I smirked. The idea of attacking Dean with Josephine as an accomplice sounded tempting, but there had to be a better way to get under his skin. I just had to think.

“No, it’s fine. Let’s just go to the apartment. I need to get back to my job search anyway.”

I caught her frown out of the corner of my eye. “I’m so sorry Lil, but I can’t. Julian and I have breakfast plans with his sister and then she wants to show me some of the designs from her upcoming collection.”

I’d been in New York for two days and already I felt like Josephine was too busy for me.

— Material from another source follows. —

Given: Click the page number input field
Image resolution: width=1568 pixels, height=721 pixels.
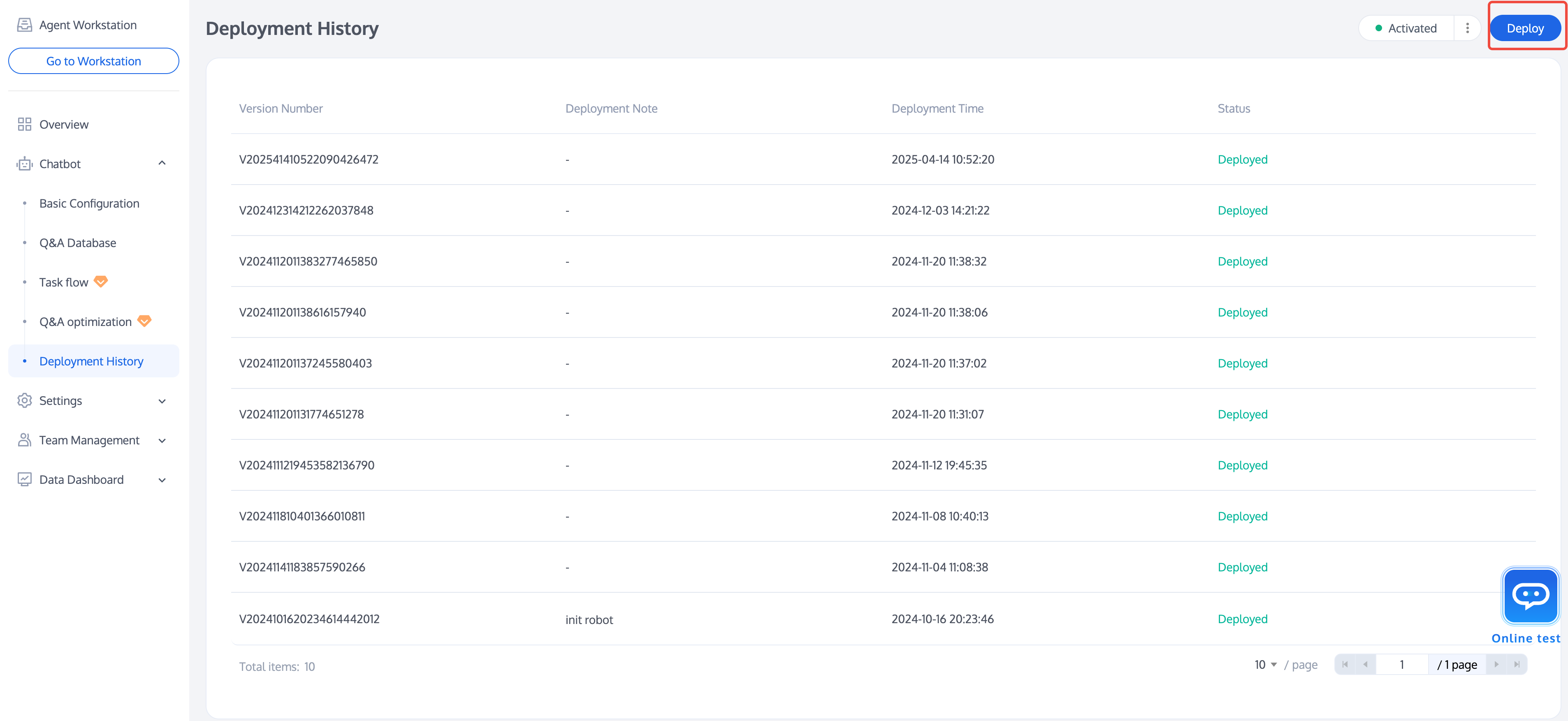Looking at the screenshot, I should click(1401, 664).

“Will you be back in time for dinner?”

“Vogue bloggers are meeting up for a work happy hour,” she recited, eyeing her phone’s calendar.

I nodded. Perfect. I had very important plans too. They included: emailing my resume to every restaurant within a one hundred mile radius while streaming a Pretty Little Liars marathon for background noise to fool me into thinking I wasn’t alone.



Chapter Seven

 

 

 

Dean

“Dean, you have to hire Lily back.”

I glared at Julian and he arched his brows for emphasis. “I’m dead serious.”

I’d walked with him through the park, explaining my side of the story from the night before. I knew I wasn’t one hundred percent in the right, but Lily definitely wasn’t an angel. Her attitude? Her personality? She was like a cat backed into a corner: claws out, ready to strike.

“Look, I know she’s your friend, and I don’t doubt that she’s probably a delight to be around most days, but those hotheaded employees never last long. Why do you think I have to work for myself?”

Julian shook his head.

“She just moved from Texas two days ago. She moved in with Jo and needs work. She isn’t going to make or break you or your restaurants. This is about helping out a friend.”

“Well, you’re asking too much of me, man. Josephine? She’s like a sweet southern peach. If she needed a job, I’d give her one in a second.”

He laughed. “I don’t think she’d ditch Vogue to go roll silverware for you.”

I clapped my hands. “Well there you have it. The job fair is closed.”

“You’re being a dick.”

I whirled around to face him. “Did you not just listen to me? I-do-not-like-Lily. I’m not going to hire her in my restaurant. Not now. Not ever.”

He crossed his arms and studied me. What he was looking for? I had no fucking clue.

“Wipe the slate clean and give her one more chance. You two didn’t meet in the best circumstances. Let’s go to dinner so that you can both bury the hatchet. If it still doesn’t work out after that, fine, but at least you can explain to Josephine that you tried not once, but twice to help Lily out.”

I hated being told what to do. Always had. I liked to listen to my own instincts, especially when it came to my companies. Unfortunately, I knew that banishing Lily from my professional life wouldn’t matter if she had already spilled over into my personal life. I considered Julian and Josephine to be my closest friends. For that reason—and that reason alone—I nodded and agreed to dinner.

“7 PM Monday. You pick a neutral territory and I want her patted down before I arrive.”